Con la pubblicazione del 6° volume realizzato come i precedenti, a cura del Prof. Pier Luigi Ballini, la Fondazione De Gasperi continua nel suo lavoro di ricerca e di dibattito storiografico sull’Italia del Novecento, un lavoro questo che attaverso la figura di uomo e politico dello statista trentino Alcide De gasperi, vuole analizzare i processi che hanno contraddistino l’evoluzione politico-sociale dell’l’Italia e dell’Europa nella prima metà del ‘900.

L’azione politica di matrice degasperiana è coincisa con un forte rinnovamento delle strutture politiche e morali della nazione, con un’attenzione particolare alla salvaguardia delle relazioni internazionali utili alla costruzione di un futuro europeo, quindi fuori dai blocchi territoriali e economici nazionali.
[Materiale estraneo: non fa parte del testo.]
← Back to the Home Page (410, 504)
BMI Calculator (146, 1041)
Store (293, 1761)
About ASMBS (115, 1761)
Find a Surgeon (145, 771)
Le sue riforme hanno segnato il passo dell’Italia Repubblicana, che aveva bisogno sempre più di una svolta per ripartire dopo il ventennio fascista; attuale e sempre attento all’evoluzione politica post bellica, De Gasperi è stato fondamentale per avviare il processo di costruzione di una democrazia europea, con un richiamo alle ragioni dell’impegno cristiano nella politica e per la politica.

La nascita della Repubblica Italiana con il referendum del 2 giugno 1946 a suffragio universale, il ripristino delle autonomie locali con maggior consapevolezza, l’elezione dell’Assemblea Costituente con la conseguente approvazione della Carta costituzionale, segnarono i primi anni della sua attività alla guida del paese. La prima fase politica svolta nel parlamento dell’Impero austriaco durante la Prima Guerra Mondiale e successivamente la seconda fase con la guida dell’Italia repubblicana da Presidente del Consiglio, hanno segnato profondamente De Gasperi avviando in lui un processo di maturazione non solo politica ma soprattutto spirituale.